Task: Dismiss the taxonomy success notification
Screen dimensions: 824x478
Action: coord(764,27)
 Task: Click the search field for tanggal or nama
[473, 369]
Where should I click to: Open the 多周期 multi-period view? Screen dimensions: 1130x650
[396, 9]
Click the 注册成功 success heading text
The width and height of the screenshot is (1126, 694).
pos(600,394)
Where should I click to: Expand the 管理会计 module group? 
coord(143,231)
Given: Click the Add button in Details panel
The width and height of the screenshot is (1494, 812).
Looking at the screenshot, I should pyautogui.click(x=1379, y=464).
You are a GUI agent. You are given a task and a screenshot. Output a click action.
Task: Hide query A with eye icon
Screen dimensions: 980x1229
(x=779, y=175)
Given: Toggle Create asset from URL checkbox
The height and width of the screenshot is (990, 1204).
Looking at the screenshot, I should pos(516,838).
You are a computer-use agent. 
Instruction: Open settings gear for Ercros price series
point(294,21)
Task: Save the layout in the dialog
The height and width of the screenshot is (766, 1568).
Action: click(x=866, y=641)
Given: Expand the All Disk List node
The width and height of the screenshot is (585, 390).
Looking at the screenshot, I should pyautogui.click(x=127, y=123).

┄┄┄┄┄┄┄┄┄┄┄┄┄┄┄┄┄┄┄┄

__Stated task__
Copy all the records above, switching every "Screen dimensions" to "Screen size" and leaving everything else the same.

__Solution to the exercise__
Task: Dismiss the taxonomy success notification
Screen size: 824x478
Action: coord(764,27)
 Task: Click the search field for tanggal or nama
[473, 369]
Where should I click to: Open the 多周期 multi-period view? Screen size: 1130x650
[396, 9]
Click the 注册成功 success heading text
The width and height of the screenshot is (1126, 694).
pos(600,394)
Where should I click to: Expand the 管理会计 module group? 
coord(143,231)
Given: Click the Add button in Details panel
The width and height of the screenshot is (1494, 812).
Looking at the screenshot, I should pyautogui.click(x=1379, y=464).
You are a GUI agent. You are given a task and a screenshot. Output a click action.
Task: Hide query A with eye icon
Screen size: 980x1229
(x=779, y=175)
Given: Toggle Create asset from URL checkbox
The height and width of the screenshot is (990, 1204).
Looking at the screenshot, I should pos(516,838).
You are a computer-use agent. 
Instruction: Open settings gear for Ercros price series
point(294,21)
Task: Save the layout in the dialog
The height and width of the screenshot is (766, 1568).
Action: click(x=866, y=641)
Given: Expand the All Disk List node
The width and height of the screenshot is (585, 390).
Looking at the screenshot, I should pyautogui.click(x=127, y=123).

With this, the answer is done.